No entanto, não espere um panorama raso das obras com as quais ele dialoga. Leal consegue como poucos no Brasil, a exemplo do seu orientador, escrever de forma didática, clara e atraente tanto para iniciados quanto para iniciantes, desde que eles efetivamente estejam interessados nas temáticas em questão.
Mas o que defende Leal? De modo sucinto: Leal critica a tese de Giddens, para quem o homem contemporâneo, ao sofrer os impactos da modernidade tardia, produz uma narrativa do eu coerente e consciente, com vistas a garantir a adequação desse eu frente à realidade.
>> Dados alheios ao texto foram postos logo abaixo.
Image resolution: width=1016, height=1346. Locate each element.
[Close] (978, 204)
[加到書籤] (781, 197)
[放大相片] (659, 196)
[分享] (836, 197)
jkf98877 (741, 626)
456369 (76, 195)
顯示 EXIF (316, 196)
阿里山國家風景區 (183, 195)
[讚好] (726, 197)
Leal aciona os autores para dizer que essa narrativa do eu coerente não é possível e talvez nem seja a melhor alternativa para o sujeito. Depois de Freud, que apresenta também com rigor, essa narrativa só seria possível através da exclusão e do recalque das fantasias inconscientes.
Gêneros – Leal usa Butler, apenas para citar mais um exemplo do seu estudo, para dizer que essa narrativa, em especial nas questões de gênero, só poderia ser realizada através dos gêneros que a sociedade já considera como aceitos, “naturais”, saudáveis, ou seja, aqueles que são inteligíveis.
E o que Leal propõe? O psicanalista não foge da questão. E aqui talvez resida uma de suas mais significativas colaborações para as reflexões sobre as políticas identitárias, na Bahia já bem conhecidas através dos movimentos negro, feminista e gay.
Leal aponta a contingência dessas políticas que apostam em categorias fixas, em representações identitárias dominantes.
Mostra exatamente como essas políticas geram também exclusões e novas formas de racismo, misoginia e homofobia.
Sem heróis Leal, bebendo nas reflexões de Foucault, combinadas com Agamben e outros, propõe uma política da singularidade, na qual o desejo, a liberdade, a hospitalidade sejam governados por Eros, como um ato amoroso.
Essa política, diz , ocorre “nos pequenos atos, pequenos enfrentamentos, pequenas vitórias ou derrotas (…) fora do grande cenário, à margem (…) sem heróis. Política sem a arrogância dos discursos vitoriosos que podemos chamar de ideologia”.